* _Information given_:
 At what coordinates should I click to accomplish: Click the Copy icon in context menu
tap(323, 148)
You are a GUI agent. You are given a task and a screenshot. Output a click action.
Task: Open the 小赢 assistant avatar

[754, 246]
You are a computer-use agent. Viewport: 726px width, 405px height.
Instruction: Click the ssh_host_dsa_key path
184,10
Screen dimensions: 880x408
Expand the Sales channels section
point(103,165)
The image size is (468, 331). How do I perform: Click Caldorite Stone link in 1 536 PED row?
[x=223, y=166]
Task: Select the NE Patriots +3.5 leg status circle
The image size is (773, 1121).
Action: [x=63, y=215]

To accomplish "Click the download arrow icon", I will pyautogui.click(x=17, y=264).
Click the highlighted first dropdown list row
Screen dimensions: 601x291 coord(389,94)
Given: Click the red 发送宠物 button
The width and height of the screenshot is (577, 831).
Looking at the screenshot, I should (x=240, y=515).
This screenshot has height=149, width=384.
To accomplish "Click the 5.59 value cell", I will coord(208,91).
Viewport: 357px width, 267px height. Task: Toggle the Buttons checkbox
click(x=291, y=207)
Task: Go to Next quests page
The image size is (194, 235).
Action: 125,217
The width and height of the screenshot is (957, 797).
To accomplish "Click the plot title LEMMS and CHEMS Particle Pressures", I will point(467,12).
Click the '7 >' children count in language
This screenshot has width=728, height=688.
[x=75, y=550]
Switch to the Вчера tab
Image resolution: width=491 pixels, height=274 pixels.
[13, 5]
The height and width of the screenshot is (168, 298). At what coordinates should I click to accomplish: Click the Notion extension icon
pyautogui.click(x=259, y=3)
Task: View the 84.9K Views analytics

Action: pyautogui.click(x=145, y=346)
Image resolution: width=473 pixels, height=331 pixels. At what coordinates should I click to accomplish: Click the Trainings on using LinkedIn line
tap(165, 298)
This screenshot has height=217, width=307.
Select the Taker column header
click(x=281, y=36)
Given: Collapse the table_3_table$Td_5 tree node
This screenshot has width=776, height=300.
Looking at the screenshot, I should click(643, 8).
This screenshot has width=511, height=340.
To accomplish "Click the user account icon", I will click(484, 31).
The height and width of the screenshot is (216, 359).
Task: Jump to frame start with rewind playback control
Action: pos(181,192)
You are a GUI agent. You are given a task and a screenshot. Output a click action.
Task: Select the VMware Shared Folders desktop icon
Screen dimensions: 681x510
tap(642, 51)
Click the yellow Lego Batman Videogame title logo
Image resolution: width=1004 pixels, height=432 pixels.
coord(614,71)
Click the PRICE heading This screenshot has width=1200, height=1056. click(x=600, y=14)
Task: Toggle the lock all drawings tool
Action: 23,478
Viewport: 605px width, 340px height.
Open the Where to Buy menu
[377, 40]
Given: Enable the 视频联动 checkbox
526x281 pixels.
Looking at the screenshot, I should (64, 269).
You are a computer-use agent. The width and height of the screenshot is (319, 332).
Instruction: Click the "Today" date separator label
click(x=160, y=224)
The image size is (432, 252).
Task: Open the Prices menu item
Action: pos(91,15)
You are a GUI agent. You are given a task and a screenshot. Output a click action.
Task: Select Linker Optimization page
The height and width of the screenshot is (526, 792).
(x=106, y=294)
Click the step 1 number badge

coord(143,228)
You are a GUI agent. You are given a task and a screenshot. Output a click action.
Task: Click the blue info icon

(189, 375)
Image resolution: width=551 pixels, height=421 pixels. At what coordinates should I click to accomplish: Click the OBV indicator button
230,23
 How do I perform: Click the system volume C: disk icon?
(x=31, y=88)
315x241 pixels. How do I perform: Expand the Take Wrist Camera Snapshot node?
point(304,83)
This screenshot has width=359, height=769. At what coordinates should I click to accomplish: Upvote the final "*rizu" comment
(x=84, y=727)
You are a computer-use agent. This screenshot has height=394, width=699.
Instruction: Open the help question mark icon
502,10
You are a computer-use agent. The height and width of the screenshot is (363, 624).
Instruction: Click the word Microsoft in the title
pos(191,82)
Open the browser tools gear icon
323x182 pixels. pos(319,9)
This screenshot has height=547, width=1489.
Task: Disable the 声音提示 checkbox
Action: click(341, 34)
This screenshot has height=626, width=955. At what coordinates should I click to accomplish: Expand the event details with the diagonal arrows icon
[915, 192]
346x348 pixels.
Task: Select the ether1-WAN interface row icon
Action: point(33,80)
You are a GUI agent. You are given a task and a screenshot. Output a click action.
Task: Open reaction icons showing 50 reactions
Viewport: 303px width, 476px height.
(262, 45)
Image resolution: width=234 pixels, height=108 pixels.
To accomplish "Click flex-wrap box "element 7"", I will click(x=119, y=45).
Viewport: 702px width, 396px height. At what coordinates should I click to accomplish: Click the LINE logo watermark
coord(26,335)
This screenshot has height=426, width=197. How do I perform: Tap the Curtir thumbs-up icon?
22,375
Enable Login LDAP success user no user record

* _Exercise requirements_: Please restate the preceding entries word for word.

* _Answer box_:
 At what coordinates should I click to accomplish: Click the Copy icon in context menu
tap(323, 148)
You are a GUI agent. You are given a task and a screenshot. Output a click action.
Task: Open the 小赢 assistant avatar

[754, 246]
You are a computer-use agent. Viewport: 726px width, 405px height.
Instruction: Click the ssh_host_dsa_key path
184,10
Screen dimensions: 880x408
Expand the Sales channels section
point(103,165)
The image size is (468, 331). How do I perform: Click Caldorite Stone link in 1 536 PED row?
[x=223, y=166]
Task: Select the NE Patriots +3.5 leg status circle
The image size is (773, 1121).
Action: [x=63, y=215]

To accomplish "Click the download arrow icon", I will pyautogui.click(x=17, y=264).
Click the highlighted first dropdown list row
Screen dimensions: 601x291 coord(389,94)
Given: Click the red 发送宠物 button
The width and height of the screenshot is (577, 831).
Looking at the screenshot, I should (x=240, y=515).
This screenshot has height=149, width=384.
To accomplish "Click the 5.59 value cell", I will coord(208,91).
Viewport: 357px width, 267px height. Task: Toggle the Buttons checkbox
click(x=291, y=207)
Task: Go to Next quests page
The image size is (194, 235).
Action: 125,217
The width and height of the screenshot is (957, 797).
To accomplish "Click the plot title LEMMS and CHEMS Particle Pressures", I will point(467,12).
Click the '7 >' children count in language
This screenshot has width=728, height=688.
[x=75, y=550]
Switch to the Вчера tab
Image resolution: width=491 pixels, height=274 pixels.
[13, 5]
The height and width of the screenshot is (168, 298). At what coordinates should I click to accomplish: Click the Notion extension icon
pyautogui.click(x=259, y=3)
Task: View the 84.9K Views analytics

Action: pyautogui.click(x=145, y=346)
Image resolution: width=473 pixels, height=331 pixels. At what coordinates should I click to accomplish: Click the Trainings on using LinkedIn line
tap(165, 298)
This screenshot has height=217, width=307.
Select the Taker column header
click(x=281, y=36)
Given: Collapse the table_3_table$Td_5 tree node
This screenshot has width=776, height=300.
Looking at the screenshot, I should click(643, 8).
This screenshot has width=511, height=340.
To accomplish "Click the user account icon", I will click(484, 31).
The height and width of the screenshot is (216, 359).
Task: Jump to frame start with rewind playback control
Action: pos(181,192)
You are a GUI agent. You are given a task and a screenshot. Output a click action.
Task: Select the VMware Shared Folders desktop icon
Screen dimensions: 681x510
tap(642, 51)
Click the yellow Lego Batman Videogame title logo
Image resolution: width=1004 pixels, height=432 pixels.
coord(614,71)
Click the PRICE heading This screenshot has width=1200, height=1056. click(x=600, y=14)
Task: Toggle the lock all drawings tool
Action: 23,478
Viewport: 605px width, 340px height.
Open the Where to Buy menu
[377, 40]
Given: Enable the 视频联动 checkbox
526x281 pixels.
Looking at the screenshot, I should (64, 269).
You are a computer-use agent. The width and height of the screenshot is (319, 332).
Instruction: Click the "Today" date separator label
click(x=160, y=224)
The image size is (432, 252).
Task: Open the Prices menu item
Action: pos(91,15)
You are a GUI agent. You are given a task and a screenshot. Output a click action.
Task: Select Linker Optimization page
The height and width of the screenshot is (526, 792).
(x=106, y=294)
Click the step 1 number badge

coord(143,228)
You are a GUI agent. You are given a task and a screenshot. Output a click action.
Task: Click the blue info icon

(189, 375)
Image resolution: width=551 pixels, height=421 pixels. At what coordinates should I click to accomplish: Click the OBV indicator button
230,23
 How do I perform: Click the system volume C: disk icon?
(x=31, y=88)
315x241 pixels. How do I perform: Expand the Take Wrist Camera Snapshot node?
point(304,83)
This screenshot has width=359, height=769. At what coordinates should I click to accomplish: Upvote the final "*rizu" comment
(x=84, y=727)
You are a computer-use agent. This screenshot has height=394, width=699.
Instruction: Open the help question mark icon
502,10
You are a computer-use agent. The height and width of the screenshot is (363, 624).
Instruction: Click the word Microsoft in the title
pos(191,82)
Open the browser tools gear icon
323x182 pixels. pos(319,9)
This screenshot has height=547, width=1489.
Task: Disable the 声音提示 checkbox
Action: click(341, 34)
This screenshot has height=626, width=955. At what coordinates should I click to accomplish: Expand the event details with the diagonal arrows icon
[915, 192]
346x348 pixels.
Task: Select the ether1-WAN interface row icon
Action: point(33,80)
You are a GUI agent. You are given a task and a screenshot. Output a click action.
Task: Open reaction icons showing 50 reactions
Viewport: 303px width, 476px height.
(262, 45)
Image resolution: width=234 pixels, height=108 pixels.
To accomplish "Click flex-wrap box "element 7"", I will click(x=119, y=45).
Viewport: 702px width, 396px height. At what coordinates should I click to accomplish: Click the LINE logo watermark
coord(26,335)
This screenshot has height=426, width=197. How do I perform: Tap the Curtir thumbs-up icon?
22,375
Enable Login LDAP success user no user record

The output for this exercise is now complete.